I know that the basis is:

$$\left\{\begin{bmatrix}4 \\-1\\1\\0\end{bmatrix},\begin{bmatrix}-3\\-2/3\\0\\1\end{bmatrix}\right\}$$

But how do I determine the dimension of the solution space?

Answer 1

The dimension is equal to the number of basis vectors, by definition. In this case that is 2.

Answer 2

You don't have to write an augmented matrix since you have a homogeneous system.

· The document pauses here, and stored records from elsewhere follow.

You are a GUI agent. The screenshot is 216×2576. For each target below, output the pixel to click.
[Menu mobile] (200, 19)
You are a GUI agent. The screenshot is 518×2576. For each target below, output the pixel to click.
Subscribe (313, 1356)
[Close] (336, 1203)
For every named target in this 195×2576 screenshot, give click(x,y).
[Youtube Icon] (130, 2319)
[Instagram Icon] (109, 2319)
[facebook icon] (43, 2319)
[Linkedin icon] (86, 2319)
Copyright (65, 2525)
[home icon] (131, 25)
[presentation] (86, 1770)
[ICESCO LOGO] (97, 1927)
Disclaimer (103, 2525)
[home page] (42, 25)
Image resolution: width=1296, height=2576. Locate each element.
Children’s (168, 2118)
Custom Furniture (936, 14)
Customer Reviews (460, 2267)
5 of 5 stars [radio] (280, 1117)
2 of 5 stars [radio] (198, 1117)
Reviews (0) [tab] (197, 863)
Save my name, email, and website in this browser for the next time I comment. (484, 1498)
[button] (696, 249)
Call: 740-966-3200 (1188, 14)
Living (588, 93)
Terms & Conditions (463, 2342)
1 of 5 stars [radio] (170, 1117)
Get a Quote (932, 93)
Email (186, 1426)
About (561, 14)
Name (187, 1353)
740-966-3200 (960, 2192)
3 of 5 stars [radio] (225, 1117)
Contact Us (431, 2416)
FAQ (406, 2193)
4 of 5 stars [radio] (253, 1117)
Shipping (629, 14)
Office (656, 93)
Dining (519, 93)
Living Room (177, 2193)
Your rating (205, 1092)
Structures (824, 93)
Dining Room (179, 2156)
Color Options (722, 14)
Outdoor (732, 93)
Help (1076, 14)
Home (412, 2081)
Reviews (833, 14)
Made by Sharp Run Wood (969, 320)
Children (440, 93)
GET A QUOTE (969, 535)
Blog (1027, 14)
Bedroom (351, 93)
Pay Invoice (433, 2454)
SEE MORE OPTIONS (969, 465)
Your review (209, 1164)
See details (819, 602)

Just compute the rank using Gauß' pivot method; \begin{align*}\begin{bmatrix}3&3&15&11\\ 1&-2&1&1\\ 1&3&4&8\end{bmatrix}&\rightsquigarrow\begin{bmatrix} 1&-2&1&1\\3&3&15&11\\ 1&3&4&8\end{bmatrix}\rightsquigarrow \begin{bmatrix} 1&-2&1&1\\0&12&12&8\\ 0&9&9&6\end{bmatrix}\\\begin{bmatrix} 1&-2&1&1\\0&3&3&2\\ 0&3&3&2\end{bmatrix}&\rightsquigarrow\begin{bmatrix} 1&-2&1&1\\0&3&3&2\\ 0&0&0&0\end{bmatrix}\end{align*} Hence the rank of the matrix is $2$. This rank is the codimension of the system $S$ of solutions, i.e. $4-\dim S$. Thus $\dim S=2$.